Whamcloud - gitweb
LU-10123 lnet: ensure peer put back on dc request queue 47/30147/10
authorBruno Faccini <bruno.faccini@intel.com>
Fri, 17 Nov 2017 11:57:42 +0000 (12:57 +0100)
committerOleg Drokin <oleg.drokin@intel.com>
Wed, 31 Jan 2018 05:51:59 +0000 (05:51 +0000)
Upon async PUT request received from peer already in discovery
process, lnet_peer_push_event() was not handling the case where
peer could be on working/ln_dc_working queue. This could lead
for peer not to be re-dsicovered as expected, but left on
working queue and to be finally timed-out.

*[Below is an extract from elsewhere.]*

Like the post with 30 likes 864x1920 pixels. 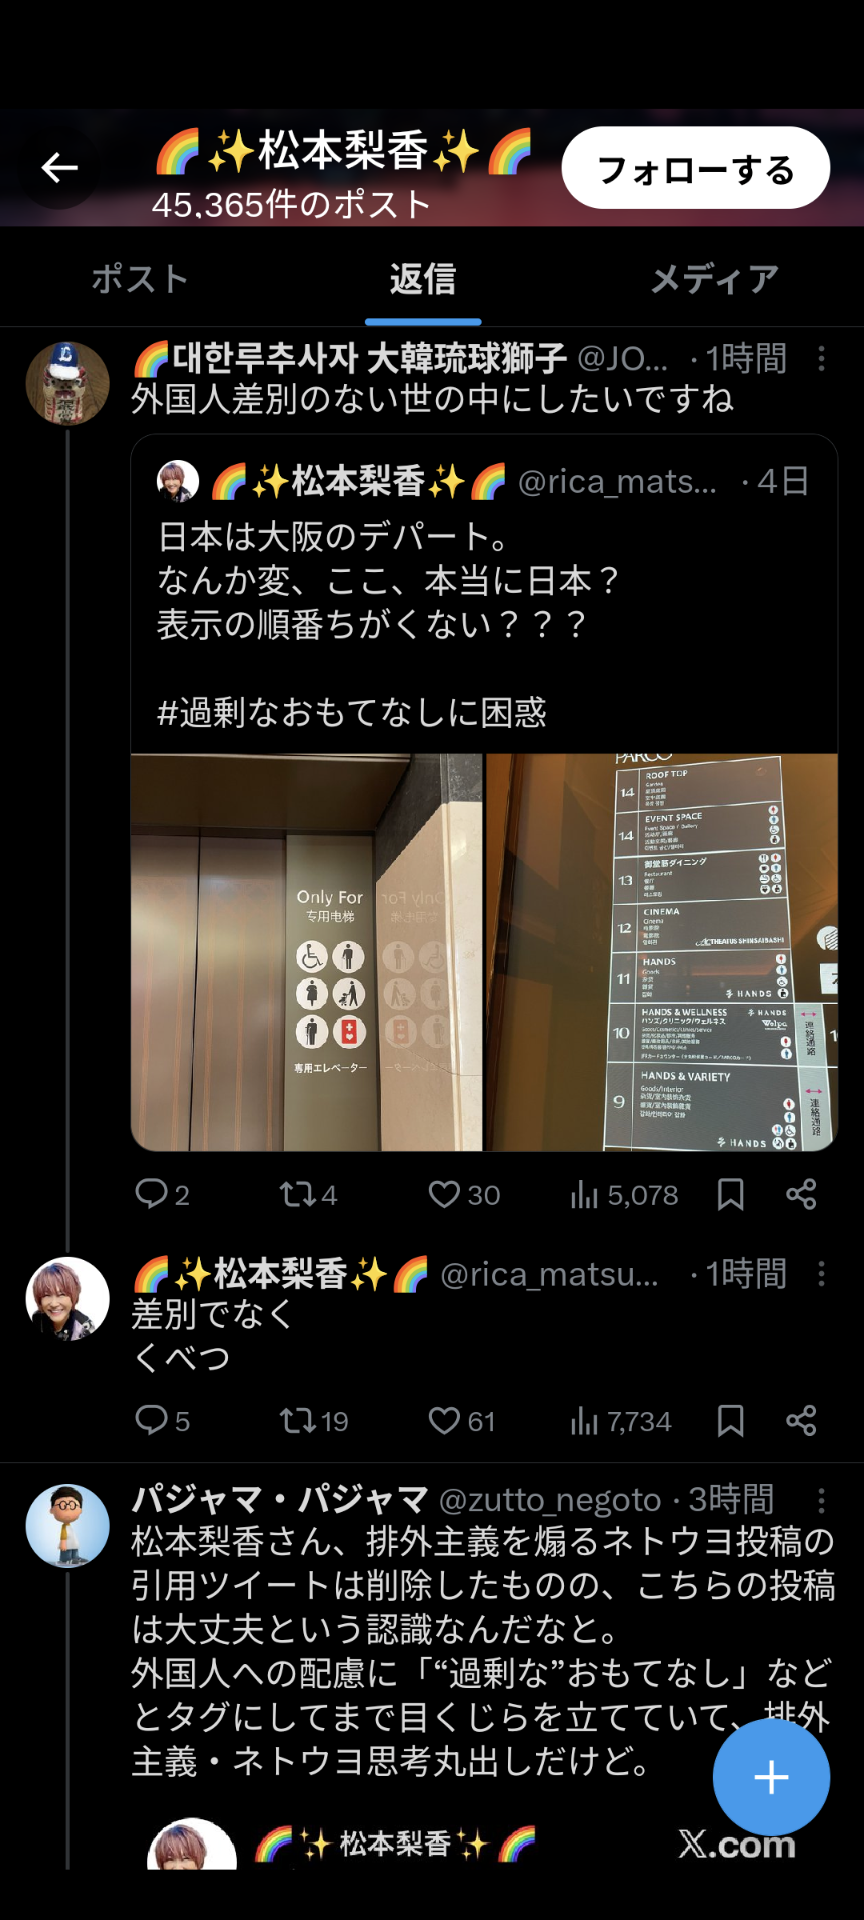pyautogui.click(x=464, y=1194)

Also ensure that peer will not be put back on request queue by
event handler if discovery is already completed.

Signed-off-by: Bruno Faccini <bruno.faccini@intel.com>
Change-Id: Ic74a313c00edc1b8fdd14794d2c88411d12e0979
Reviewed-on: https://review.whamcloud.com/30147
Tested-by: Jenkins
Tested-by: Maloo <hpdd-maloo@intel.com>
Reviewed-by: Amir Shehata <amir.shehata@intel.com>
Reviewed-by: Dmitry Eremin <dmitry.eremin@intel.com>
Reviewed-by: Olaf Weber <olaf.weber@hpe.com>
Reviewed-by: Doug Oucharek <dougso@me.com>
Reviewed-by: Oleg Drokin <oleg.drokin@intel.com>
lnet/lnet/peer.c

index f24294b..4b5702d 100644 (file)
@@ -1989,13 +1989,16 @@ void lnet_peer_push_event(struct lnet_event *ev)
 
 out:
        /*
-        * Queue the peer for discovery, and wake the discovery thread
-        * if the peer was already queued, because its status changed.
+        * Queue the peer for discovery if not done, force it on the request
+        * queue and wake the discovery thread if the peer was already queued,
+        * because its status changed.
         */
        spin_unlock(&lp->lp_lock);
        lnet_net_lock(LNET_LOCK_EX);
-       if (lnet_peer_queue_for_discovery(lp))
+       if (!lnet_peer_is_uptodate(lp) && lnet_peer_queue_for_discovery(lp)) {
+               list_move(&lp->lp_dc_list, &the_lnet.ln_dc_request);
                wake_up(&the_lnet.ln_dc_waitq);
+       }
        /* Drop refcount from lookup */
        lnet_peer_decref_locked(lp);
        lnet_net_unlock(LNET_LOCK_EX);
@@ -2355,7 +2358,10 @@ static void lnet_discovery_event_handler(struct lnet_event *event)
                lnet_ping_buffer_decref(pbuf);
                lnet_peer_decref_locked(lp);
        }
-       if (rc == LNET_REDISCOVER_PEER) {
+
+       /* put peer back at end of request queue, if discovery not already
+        * done */
+       if (rc == LNET_REDISCOVER_PEER && !lnet_peer_is_uptodate(lp)) {
                list_move_tail(&lp->lp_dc_list, &the_lnet.ln_dc_request);
                wake_up(&the_lnet.ln_dc_waitq);
        }